■ DESCRIPTION OF THE TASK ■
Rewrite the records below, putting "button" wherever "icon" appears and changing nothing else. Leave the pictures out of your answer.

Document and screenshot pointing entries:
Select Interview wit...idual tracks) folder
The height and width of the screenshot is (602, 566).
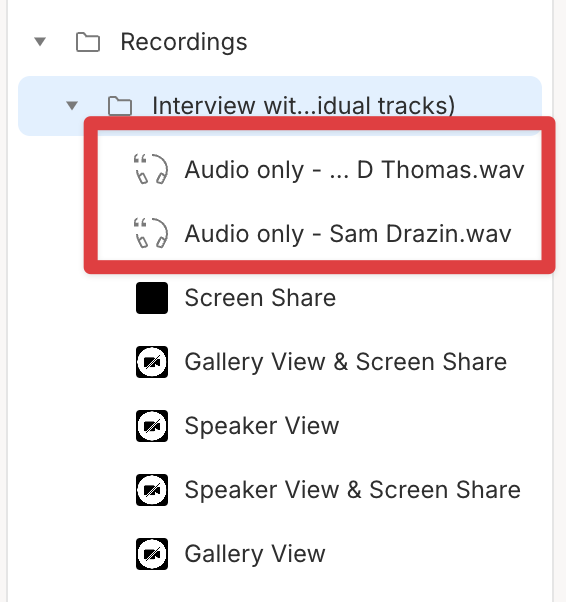tap(280, 106)
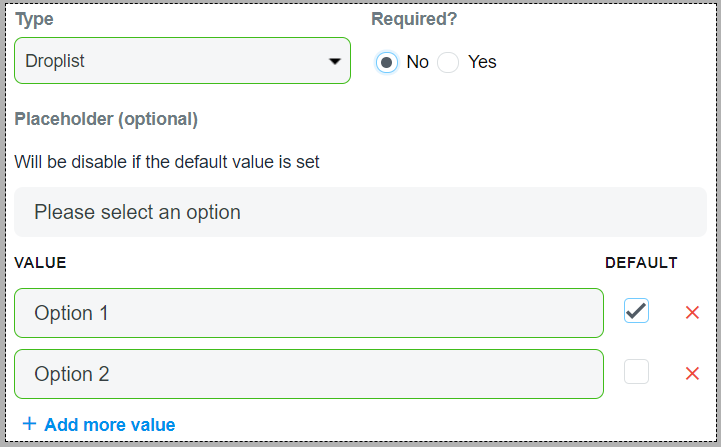The width and height of the screenshot is (721, 447).
Task: Choose Yes for Required
Action: click(x=448, y=62)
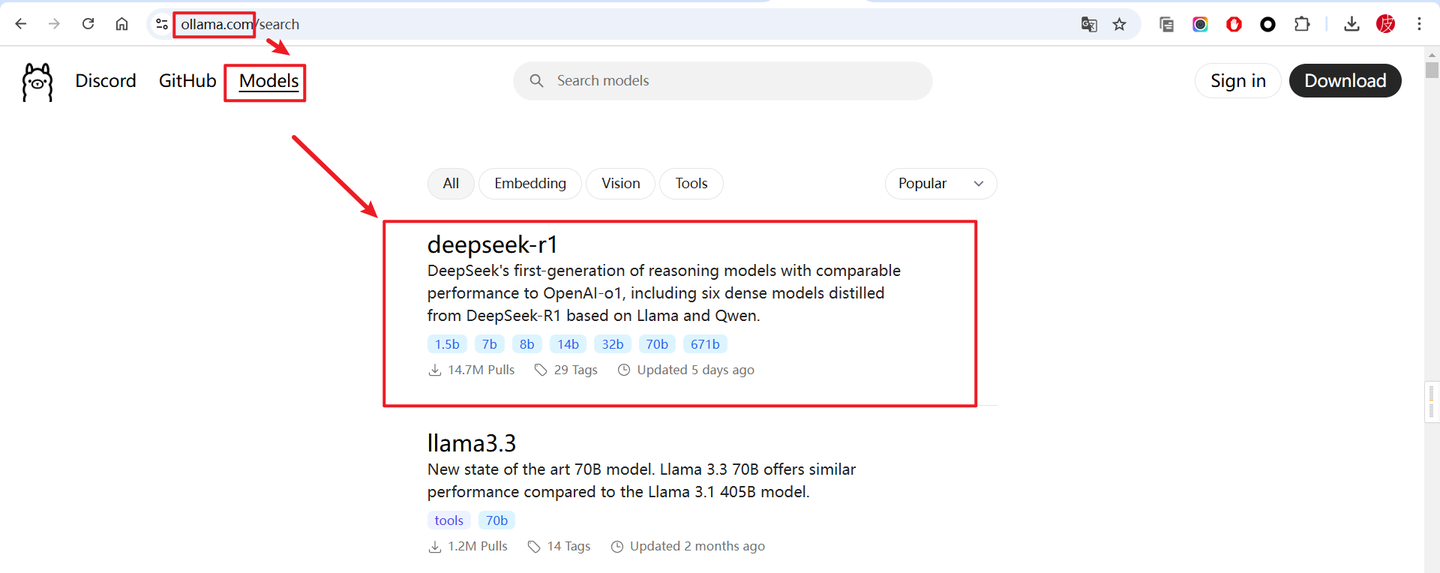The width and height of the screenshot is (1440, 573).
Task: Toggle the Vision filter pill
Action: (x=620, y=183)
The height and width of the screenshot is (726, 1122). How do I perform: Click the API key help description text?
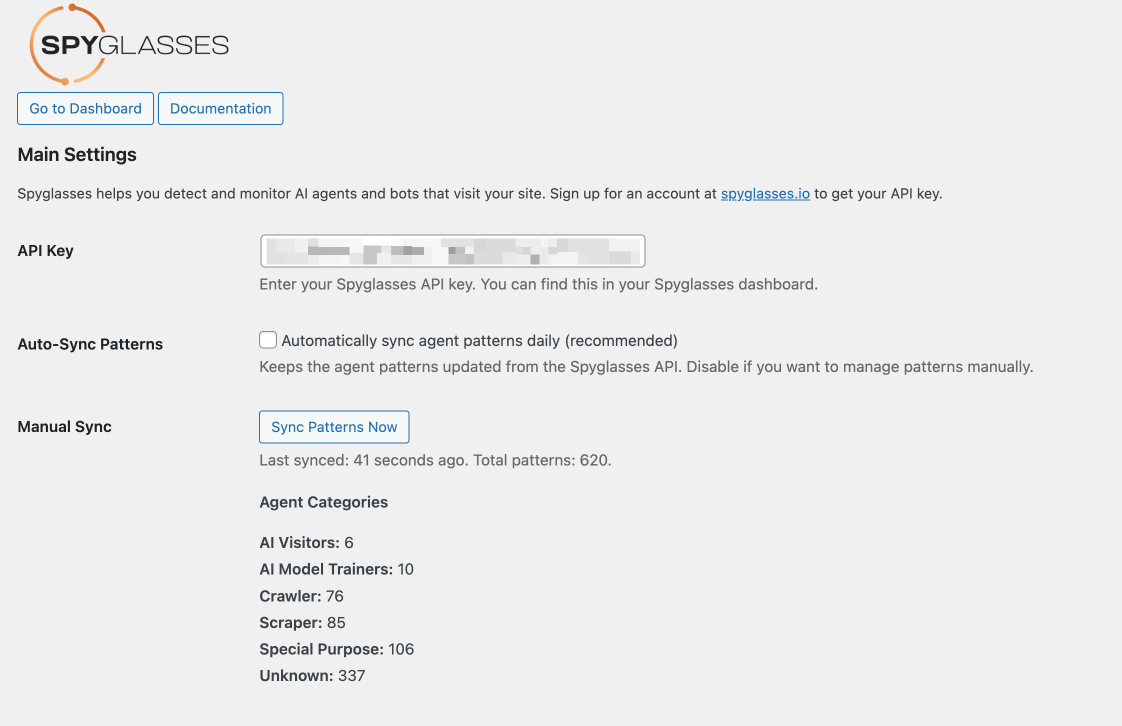click(538, 284)
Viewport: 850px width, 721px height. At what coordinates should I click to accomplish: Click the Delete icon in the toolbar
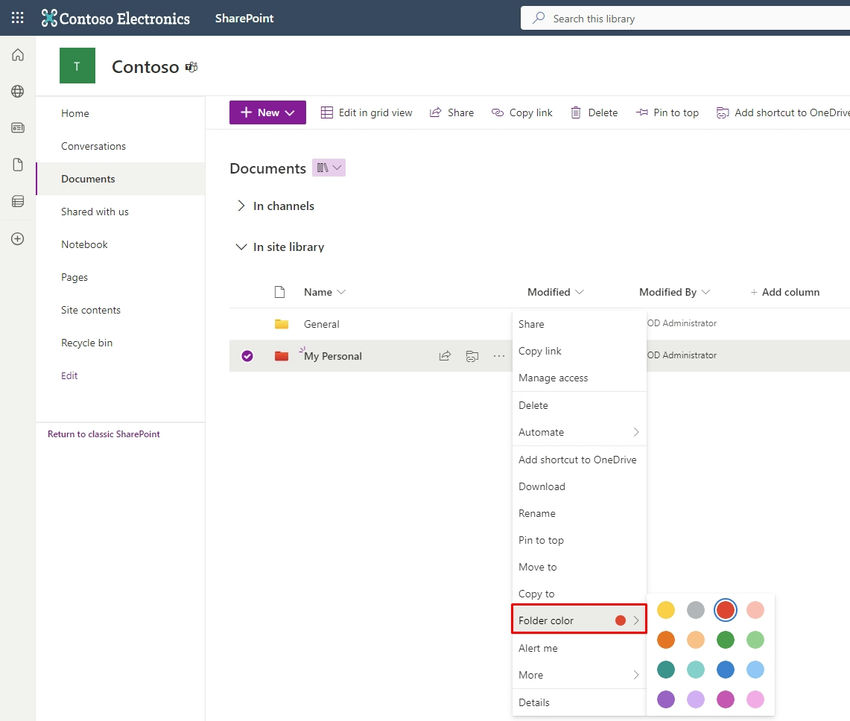(x=594, y=112)

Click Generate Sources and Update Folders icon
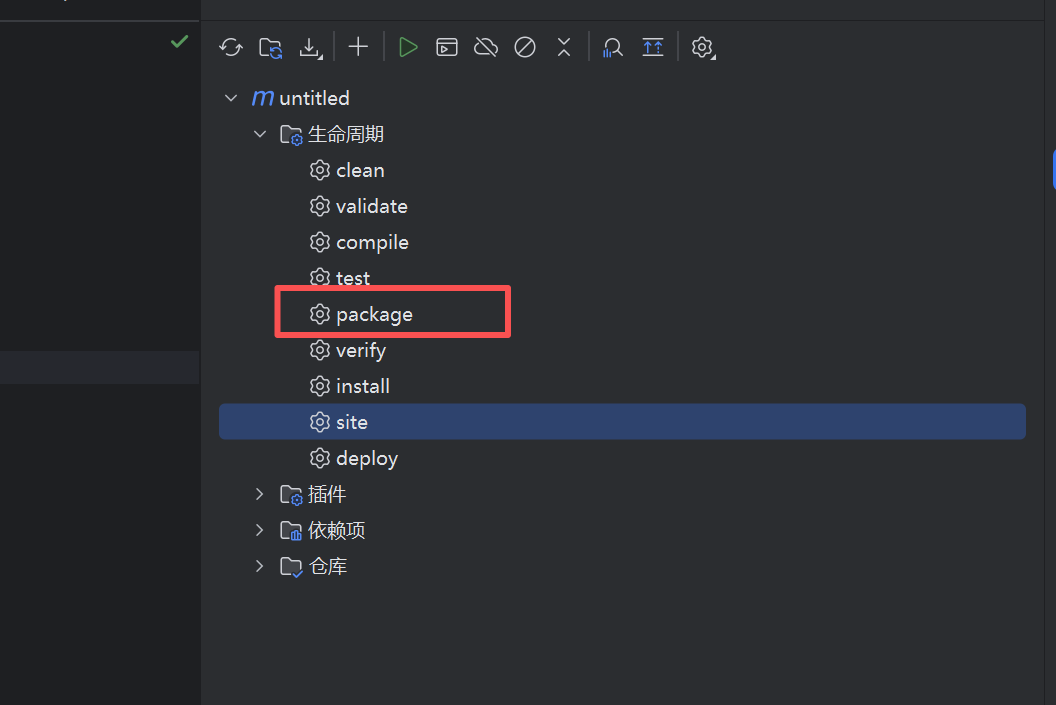pos(270,47)
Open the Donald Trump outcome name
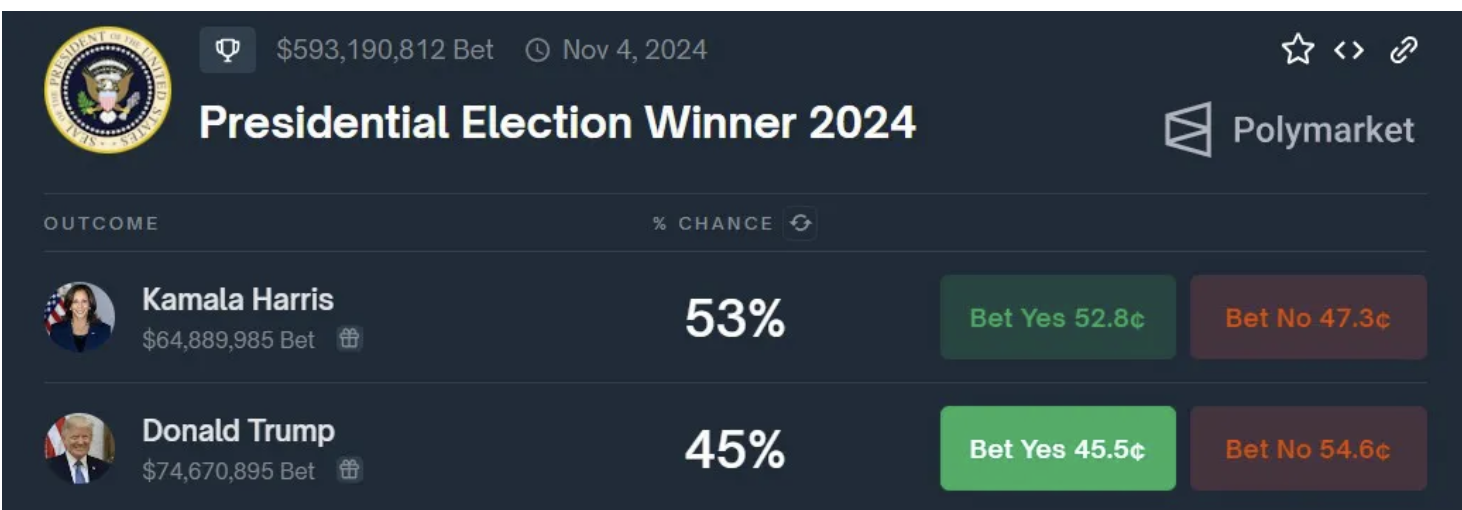Screen dimensions: 1462x510 tap(238, 431)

■ ANSWER TO THE TASK ■
Select Interview wit...idual tracks) folder
The height and width of the screenshot is (602, 566).
tap(280, 106)
The width and height of the screenshot is (721, 447).
Task: Choose Yes for Required
Action: click(x=448, y=62)
The width and height of the screenshot is (1440, 573).
Task: Toggle the Vision filter pill
Action: (x=620, y=183)
The height and width of the screenshot is (726, 1122). How do I perform: Click the API key help description text?
click(538, 284)
Viewport: 850px width, 721px height. At what coordinates should I click to accomplish: Click the Delete button in the toolbar
(x=594, y=112)

Click Generate Sources and Update Folders button
pos(270,47)
Open the Donald Trump outcome name
Screen dimensions: 1462x510 tap(238, 431)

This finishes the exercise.